SUPPLIED RECORDS:
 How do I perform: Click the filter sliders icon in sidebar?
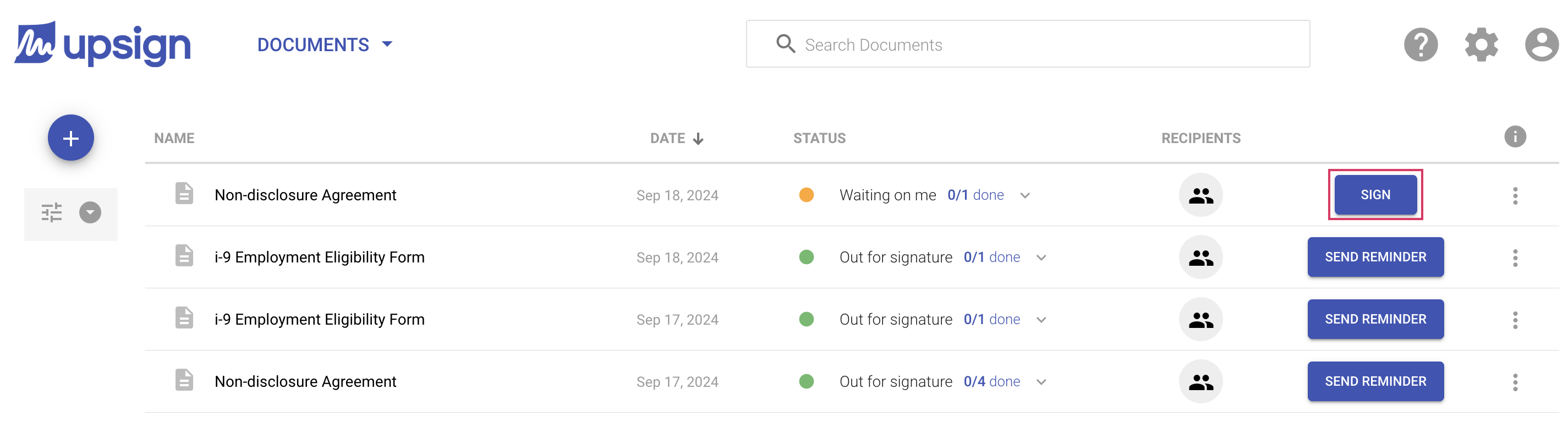tap(52, 212)
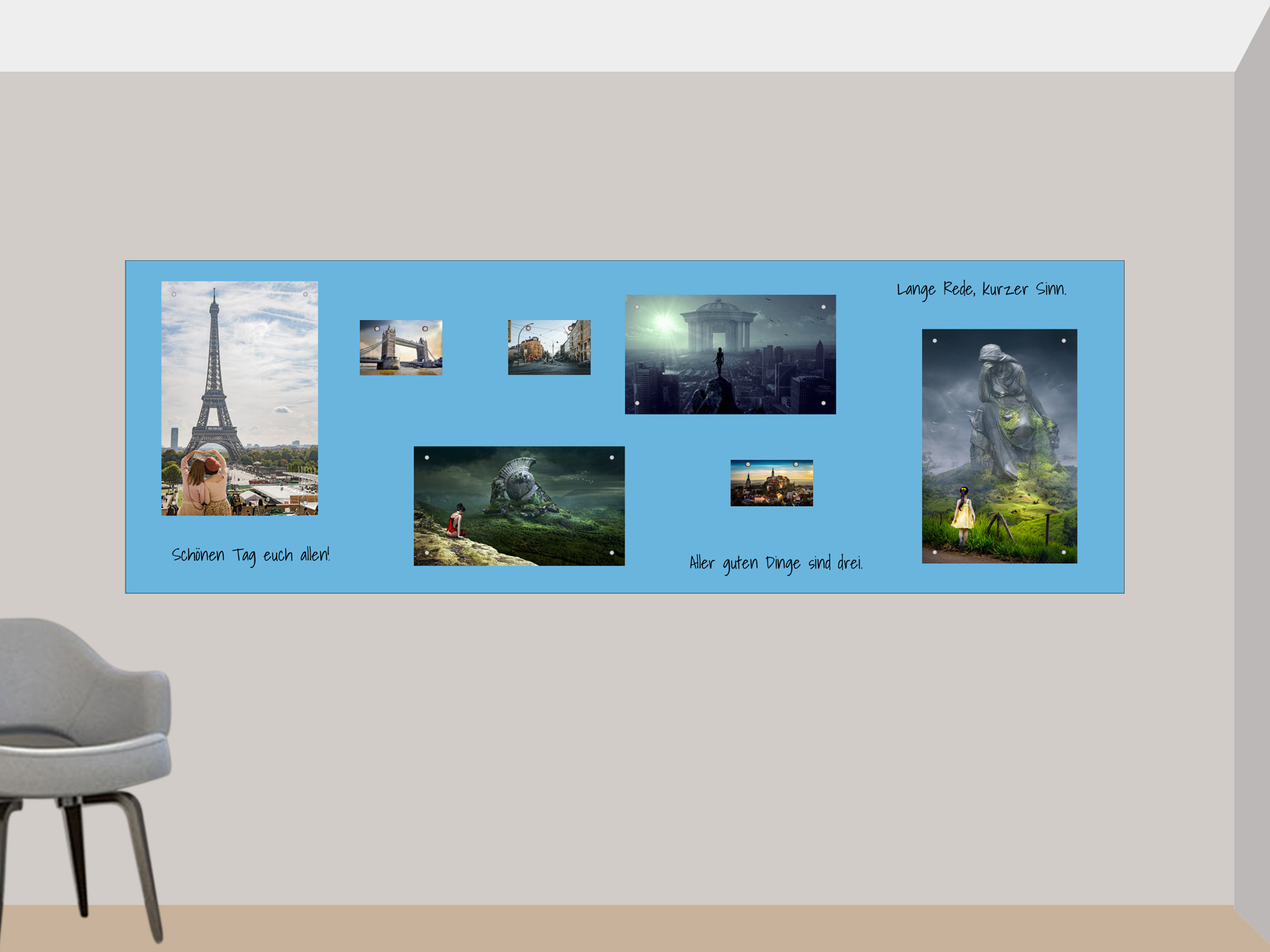Click the 'Aller guten Dinge sind drei.' text
Image resolution: width=1270 pixels, height=952 pixels.
point(775,563)
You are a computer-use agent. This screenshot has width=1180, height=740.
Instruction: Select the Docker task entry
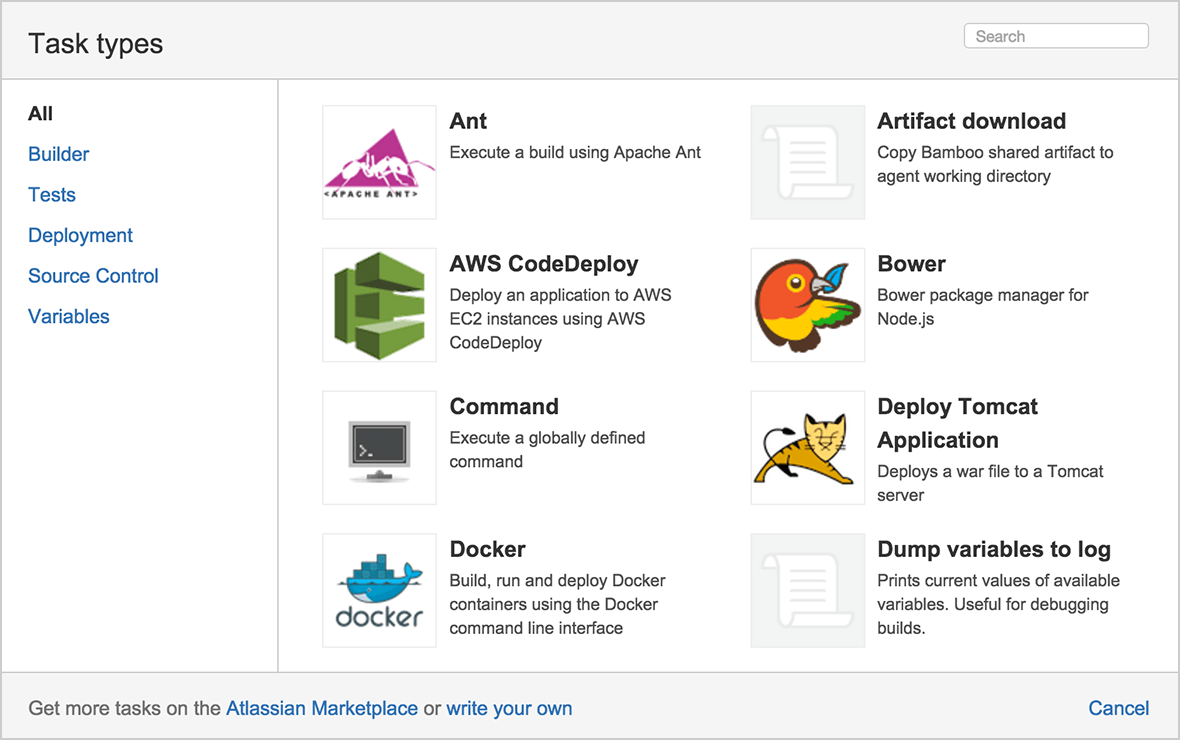487,549
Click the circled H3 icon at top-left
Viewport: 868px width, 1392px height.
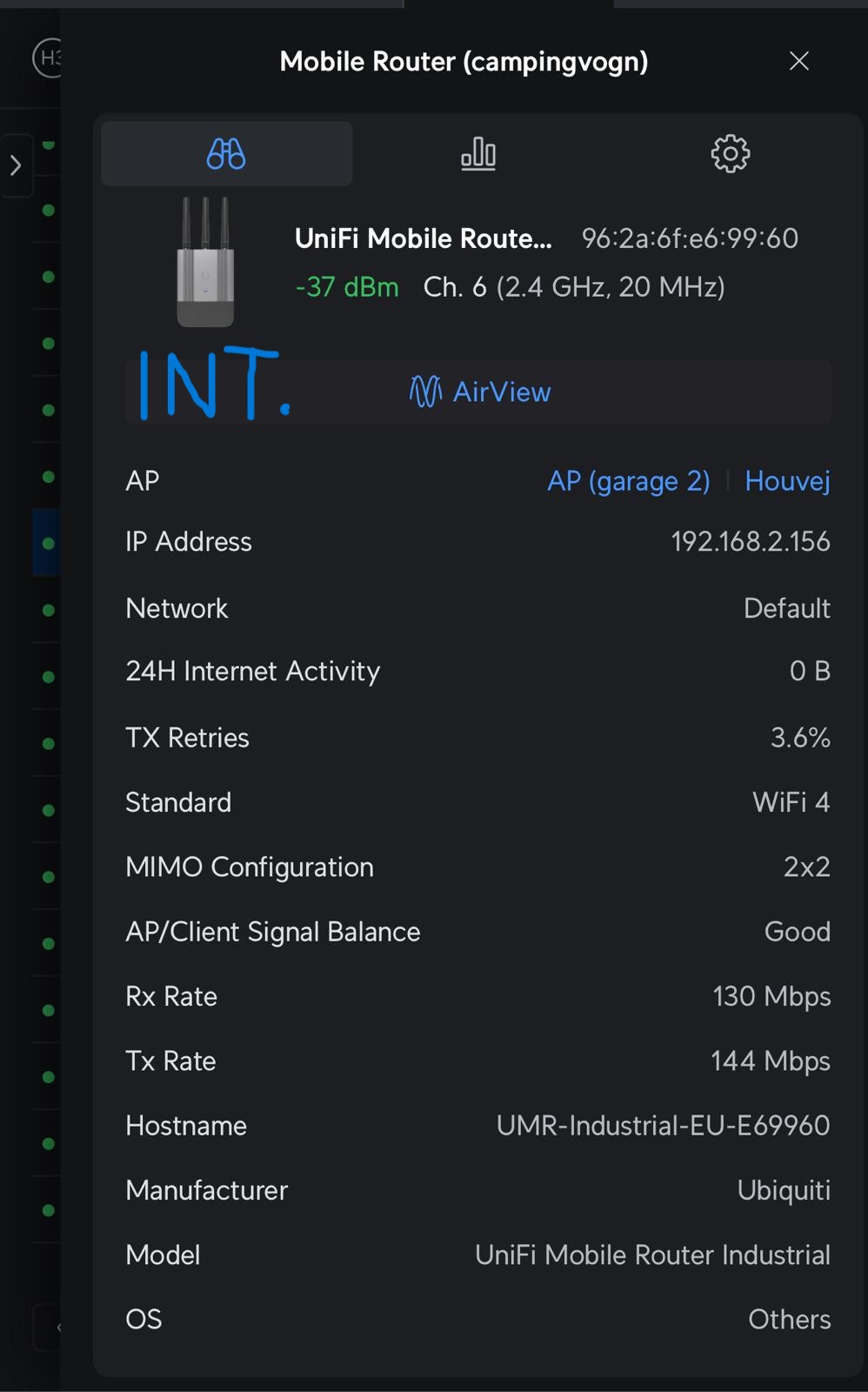point(47,58)
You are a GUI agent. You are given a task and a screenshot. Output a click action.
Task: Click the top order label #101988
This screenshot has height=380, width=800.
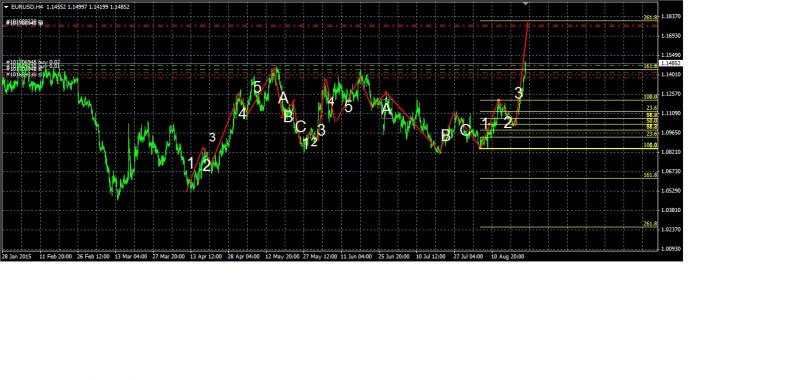pos(24,23)
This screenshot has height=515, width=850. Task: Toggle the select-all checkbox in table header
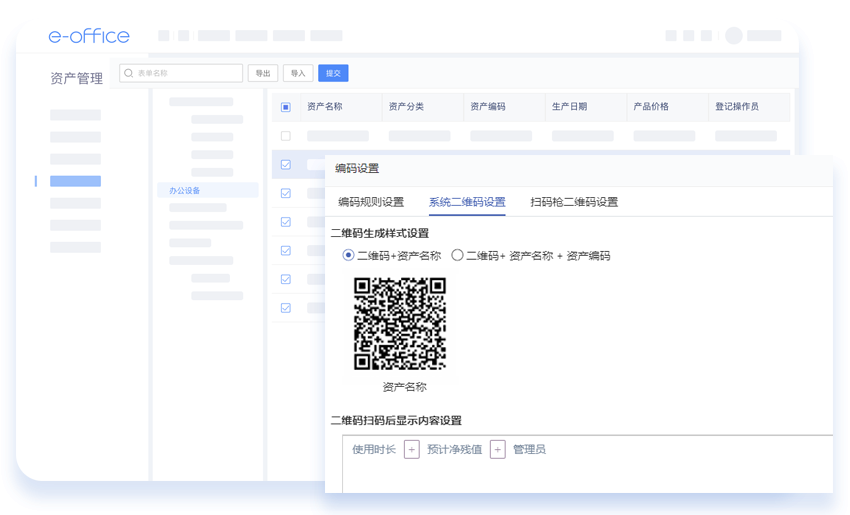[286, 107]
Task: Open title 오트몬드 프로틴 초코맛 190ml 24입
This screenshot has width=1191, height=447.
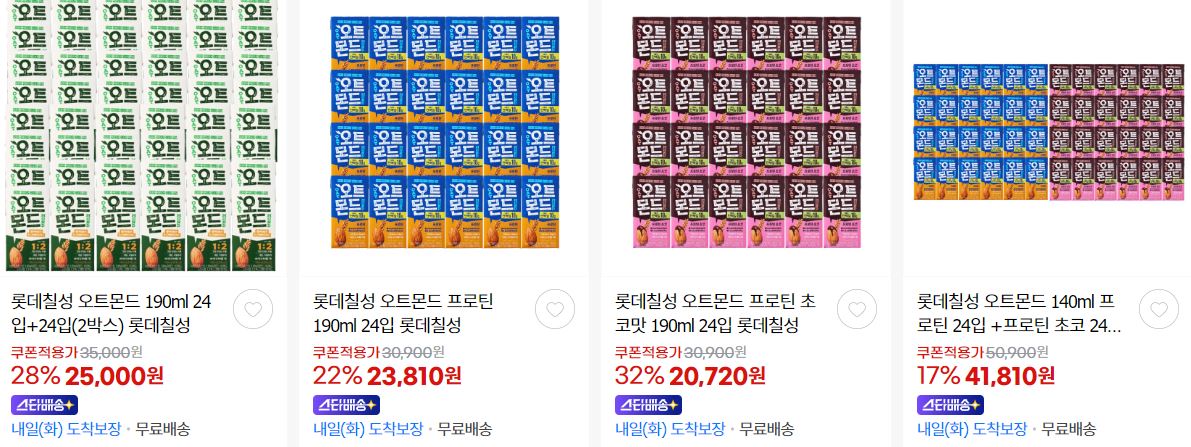Action: 716,314
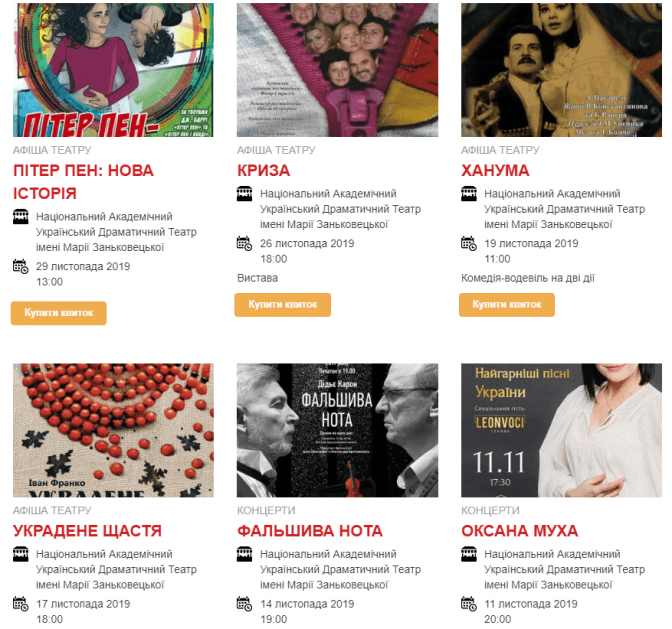Image resolution: width=672 pixels, height=629 pixels.
Task: Open the Оксана Муха event title
Action: 519,531
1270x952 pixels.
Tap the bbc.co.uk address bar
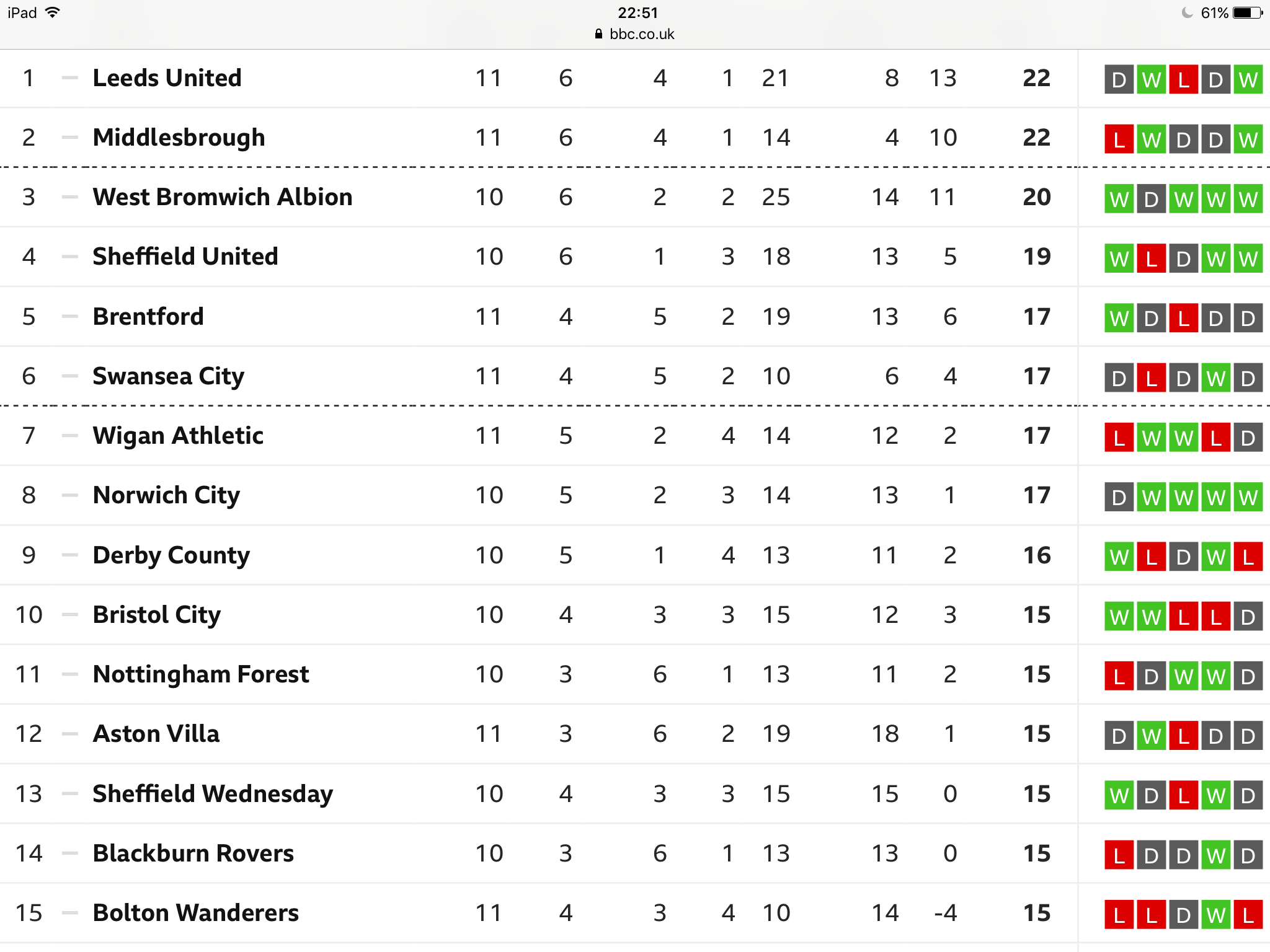point(635,34)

BRIEF:
Identify all lines in the records above with the word "agent".

EXERCISE RESULT:
You are a computer-use agent. This screenshot has width=1180, height=740.
You are a GUI agent. You are given a task and a screenshot. Output a click action.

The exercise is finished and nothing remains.